● Task statement: The line containing "Given: Uncheck Show Quick Access Toolbar" marks where to begin; quote it and every line after it through the end of the data, exactly as written.

[Recorded data]
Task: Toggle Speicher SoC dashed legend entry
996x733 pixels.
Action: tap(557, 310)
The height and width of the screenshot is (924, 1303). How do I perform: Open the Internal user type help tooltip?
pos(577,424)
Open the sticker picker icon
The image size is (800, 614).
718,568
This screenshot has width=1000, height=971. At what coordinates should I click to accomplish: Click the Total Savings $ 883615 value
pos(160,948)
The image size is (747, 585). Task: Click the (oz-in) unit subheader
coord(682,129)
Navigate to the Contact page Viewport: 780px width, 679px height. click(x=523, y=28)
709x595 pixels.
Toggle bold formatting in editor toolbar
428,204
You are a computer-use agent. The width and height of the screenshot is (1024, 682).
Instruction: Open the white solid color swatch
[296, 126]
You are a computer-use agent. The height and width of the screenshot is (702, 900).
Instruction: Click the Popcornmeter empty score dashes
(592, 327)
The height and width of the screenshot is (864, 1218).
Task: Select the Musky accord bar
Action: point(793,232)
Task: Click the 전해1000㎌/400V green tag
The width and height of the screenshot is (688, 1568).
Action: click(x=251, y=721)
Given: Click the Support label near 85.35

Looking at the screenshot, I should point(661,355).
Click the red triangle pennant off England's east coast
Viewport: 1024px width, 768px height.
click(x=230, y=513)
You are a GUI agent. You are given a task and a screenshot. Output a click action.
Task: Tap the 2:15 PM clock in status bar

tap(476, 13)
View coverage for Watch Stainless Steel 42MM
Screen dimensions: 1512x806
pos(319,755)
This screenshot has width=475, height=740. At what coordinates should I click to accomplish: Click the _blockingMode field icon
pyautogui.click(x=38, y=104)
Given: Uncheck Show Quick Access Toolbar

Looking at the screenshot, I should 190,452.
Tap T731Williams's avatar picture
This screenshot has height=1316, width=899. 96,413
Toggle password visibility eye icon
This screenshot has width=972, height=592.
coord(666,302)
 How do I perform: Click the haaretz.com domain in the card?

● Response to the exercise:
Given: Uncheck Show Quick Access Toolbar

Looking at the screenshot, I should 190,452.
Tap T731Williams's avatar picture
This screenshot has height=1316, width=899. 96,413
Toggle password visibility eye icon
This screenshot has width=972, height=592.
coord(666,302)
 How do I perform: Click the haaretz.com domain in the card?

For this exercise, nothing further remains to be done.